そう前日に言われたから、誰もいないグラウンドで一人、彼が来るのを待つ。


「すまねぇ、待たせて」


漸く姿を現した彼に「人気者ですから、仕方ないですよ」とニッコリと笑って見せるけれど内心は穏やかでは無い。


彼、原田雅功は元野球部の守備の要で、4番で、キャプテン。そんな彼は春からプロ野球選手になることが決まっている。しかも拾われたのは北海道の球団。


自然と離れ離れになるこのタイミングで「話がある」なんて言われれば誰でも頭に過るのは別れ話だろう。


それでも新たな旅立ちの門出を私のワガママなんかで邪魔したくない。必死に唇を噛んで溢れそうな涙を堪える。


「A、あのな…」


「雅さん、ご卒業おめでとうございます。

一緒に過ごせた2年間、あっという間でした。毎日、楽しかったです!

卒業してもお元気で……今まで本当に有難う御座いました。」


雅さんが話し出す前に、早口で言い切る。ちゃんと言えた。そう思いながら頭を下げると堪えていた涙がぽとりと落ちた。
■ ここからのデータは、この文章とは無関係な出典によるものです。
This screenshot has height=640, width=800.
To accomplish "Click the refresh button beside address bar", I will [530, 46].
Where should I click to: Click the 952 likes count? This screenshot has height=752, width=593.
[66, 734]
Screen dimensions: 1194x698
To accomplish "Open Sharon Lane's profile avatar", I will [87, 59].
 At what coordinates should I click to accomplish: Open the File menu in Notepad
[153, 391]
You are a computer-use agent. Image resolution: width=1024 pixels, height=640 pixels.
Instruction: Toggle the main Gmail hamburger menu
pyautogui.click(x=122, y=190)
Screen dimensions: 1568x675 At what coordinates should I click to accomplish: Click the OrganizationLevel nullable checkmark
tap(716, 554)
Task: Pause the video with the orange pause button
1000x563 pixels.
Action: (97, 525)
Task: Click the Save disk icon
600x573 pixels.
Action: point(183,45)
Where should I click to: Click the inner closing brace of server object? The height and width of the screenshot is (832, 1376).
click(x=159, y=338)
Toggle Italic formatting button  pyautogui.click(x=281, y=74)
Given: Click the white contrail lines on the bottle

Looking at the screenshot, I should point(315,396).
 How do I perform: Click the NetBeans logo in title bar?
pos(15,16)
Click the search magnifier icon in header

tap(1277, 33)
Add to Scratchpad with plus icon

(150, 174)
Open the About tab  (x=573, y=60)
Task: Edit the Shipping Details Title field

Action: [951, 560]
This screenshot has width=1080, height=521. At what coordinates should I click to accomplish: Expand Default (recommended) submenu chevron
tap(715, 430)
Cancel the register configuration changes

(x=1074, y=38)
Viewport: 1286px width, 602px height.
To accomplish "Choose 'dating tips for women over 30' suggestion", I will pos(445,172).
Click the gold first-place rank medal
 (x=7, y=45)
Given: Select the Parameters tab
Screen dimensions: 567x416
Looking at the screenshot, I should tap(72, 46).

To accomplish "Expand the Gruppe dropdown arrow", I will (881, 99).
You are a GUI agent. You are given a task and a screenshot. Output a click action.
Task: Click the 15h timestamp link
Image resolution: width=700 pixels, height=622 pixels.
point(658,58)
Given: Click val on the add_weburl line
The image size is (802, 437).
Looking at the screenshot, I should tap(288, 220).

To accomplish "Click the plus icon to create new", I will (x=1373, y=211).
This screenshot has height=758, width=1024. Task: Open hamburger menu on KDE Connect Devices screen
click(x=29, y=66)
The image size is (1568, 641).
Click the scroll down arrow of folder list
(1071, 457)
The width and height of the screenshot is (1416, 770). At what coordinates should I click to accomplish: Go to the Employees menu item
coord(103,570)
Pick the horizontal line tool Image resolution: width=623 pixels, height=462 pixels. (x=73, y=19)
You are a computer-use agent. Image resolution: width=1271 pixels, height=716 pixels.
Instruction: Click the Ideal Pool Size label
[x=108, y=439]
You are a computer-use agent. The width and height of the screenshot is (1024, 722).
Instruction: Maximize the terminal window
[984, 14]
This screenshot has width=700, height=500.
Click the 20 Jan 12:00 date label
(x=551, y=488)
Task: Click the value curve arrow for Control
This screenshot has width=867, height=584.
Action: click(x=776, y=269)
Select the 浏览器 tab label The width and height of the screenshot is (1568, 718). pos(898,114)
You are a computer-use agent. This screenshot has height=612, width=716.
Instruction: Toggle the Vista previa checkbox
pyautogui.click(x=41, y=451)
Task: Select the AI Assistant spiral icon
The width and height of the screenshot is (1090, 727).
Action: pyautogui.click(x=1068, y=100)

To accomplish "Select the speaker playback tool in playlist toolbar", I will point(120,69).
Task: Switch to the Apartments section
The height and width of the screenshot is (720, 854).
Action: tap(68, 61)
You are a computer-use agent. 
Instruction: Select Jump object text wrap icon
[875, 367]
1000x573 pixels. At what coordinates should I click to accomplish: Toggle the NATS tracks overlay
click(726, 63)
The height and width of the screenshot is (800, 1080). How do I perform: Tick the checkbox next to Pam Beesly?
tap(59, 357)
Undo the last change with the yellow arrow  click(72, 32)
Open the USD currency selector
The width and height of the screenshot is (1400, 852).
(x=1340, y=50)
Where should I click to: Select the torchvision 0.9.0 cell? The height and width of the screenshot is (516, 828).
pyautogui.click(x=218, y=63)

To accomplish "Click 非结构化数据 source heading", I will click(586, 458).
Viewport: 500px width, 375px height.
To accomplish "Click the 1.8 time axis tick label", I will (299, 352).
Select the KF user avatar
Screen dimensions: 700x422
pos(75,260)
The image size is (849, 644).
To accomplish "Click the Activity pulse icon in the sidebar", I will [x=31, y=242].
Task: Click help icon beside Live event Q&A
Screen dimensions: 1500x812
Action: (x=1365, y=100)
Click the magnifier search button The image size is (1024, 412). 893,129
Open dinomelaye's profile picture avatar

A、と優しい声で名前を呼ばれて慌てて手の甲で涙を拭って顔を上げると大きな体が私を包み込む。


「そんな寂しいこと言わないでくれ」


「だって……私、雅さんの荷物にはなりたくないです」


「荷物なんかじゃねぇ。A、俺はお前と別れたく無くて、話をしにきたんだ」


ぐっと背中に回された手に力が籠る。


「卒業したら、今までみてぇに簡単に会えなくなるのは確かだ。

俺は寮に入るし、遠征だってある。

それでも…たとえ会えなくても、俺にはもうお前が隣に居ないってのが考えられねぇ」


「雅さん……」


「辛い思いも沢山させるかもしれねぇ、それでも良かったら待ってて欲しい。

プロで稼げるようになったら必ずAのこと迎えに行く」


「……それってプロポーズ?」


溢れ出る涙を抑えることが出来ない。雅さんから少し離れて涙で濡れた顔を上げて聞けば「どうだろうな」と笑って言ってくれる。


「私、雅さんのこと、待ってていいの?」


「あぁ、当たり前だろ」


雅さんが袖口で私の涙を拭ってくれる。「雅さん、大好き」と溢れる気持ちを言葉にすれば、優しい雅さんの顔がゆっくりと近付いてきて目を閉じた。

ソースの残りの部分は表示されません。